-- Task set --
**a.** Decide whether each statement below agrees with the Santiago metro text, answering yes or no and quoting the deciding words exactly. (i) Nine stations were completely burnt down. (ii) By October 23, trains on lines 3 and 6 were stopping at every station. (iii) The Los Cerrillos site lies at the northeastern end of line 6.
**b.** Write what comes next in the Santiago metro text, beginning after its last sentence.
### Text under study
The civil disobedience resulted in many station ticket gates being destroyed, nine stations being completely burnt down, 13 partially destroyed by fire, 41 stations suffering serious damage and 17 suffering less-serious damage. In all, 80 of the metro’s 136 stations will require repair. During the weekend of October 19-20, the entire metro network was shut down for the first time, with some lines partially reopening on October 21.

By October 23, lines 3 and 6 had resumed operating over their whole length, with services not stopping at the most damaged stations. Line 6 is of special interest to the government as Santiago is due to host the COP25 congress on climate change in December, which is expected to attract up to 25,000 delegates. Most of its meetings will be held at the site of the city’s previous airport at Los Cerrillos, which is located at the southwestern end of the line. Line 6 also serves the National Stadium, where the final of the Copa de los Libertadores South American football championship is due to be held on November 23.

Many ticket gates on the Santiago metro have been damaged.
######
### Exercise data
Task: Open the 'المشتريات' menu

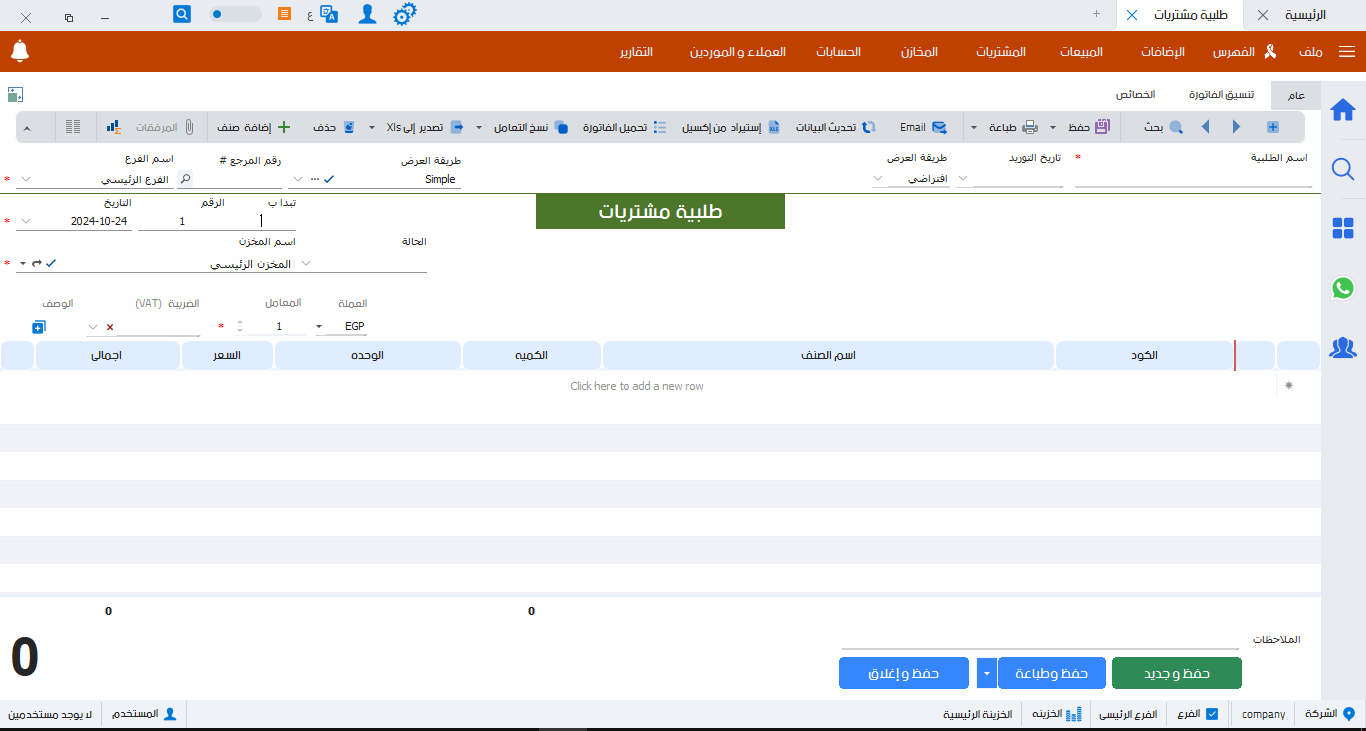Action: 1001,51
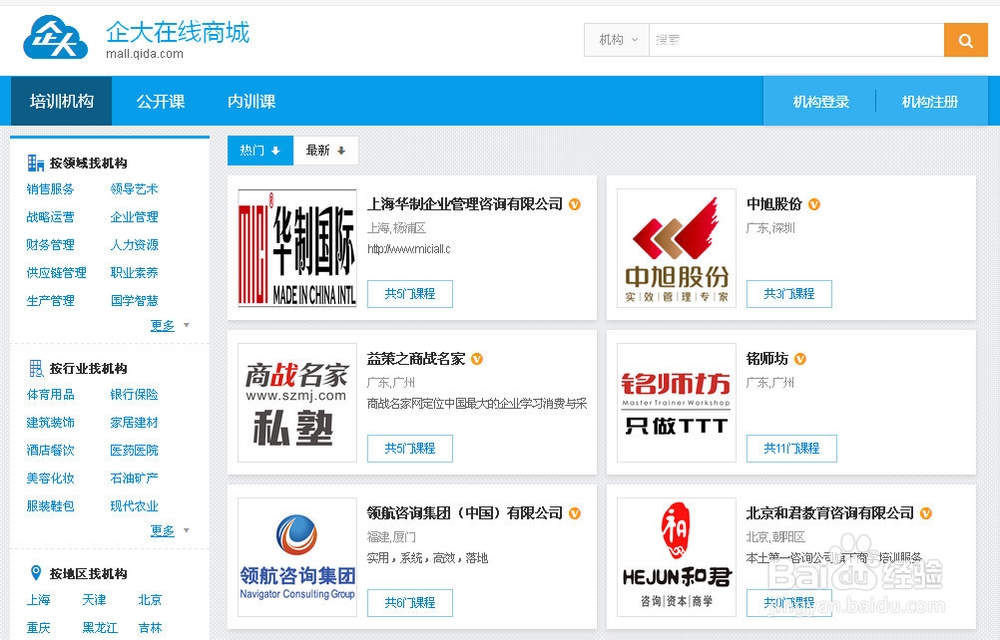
######
-- Responses to the tasks --
**a.**
(i) Yes: "nine stations being completely burnt down"
(ii) No: "with services not stopping at the most damaged stations"
(iii) No: "which is located at the southwestern end of the line"

**b.**
On October 22, the Chilean president, Mr Sebastián Piñera, announced a series of measures intended to address the root causes of the protest sparked by the metro fare hike. In addition to the metro fare freeze, these include an increase in the monthly minimum wage to the equivalent of almost $US 500, an increase in income taxes for the very highest earners and various increases in pensions. However, this was not enough to satisfy many citizens who have continued to march through the streets, less violently but in greater numbers. Attacks on metro stations waned, possibly due to increased vigilance, but those on shops such as supermarkets and pharmacies continued. The president also announced a fund of $US 350m to finance reconstruction, especially of the metro. The cost of this is unknown, but has been set at more than $US 300m by the company´s chairman.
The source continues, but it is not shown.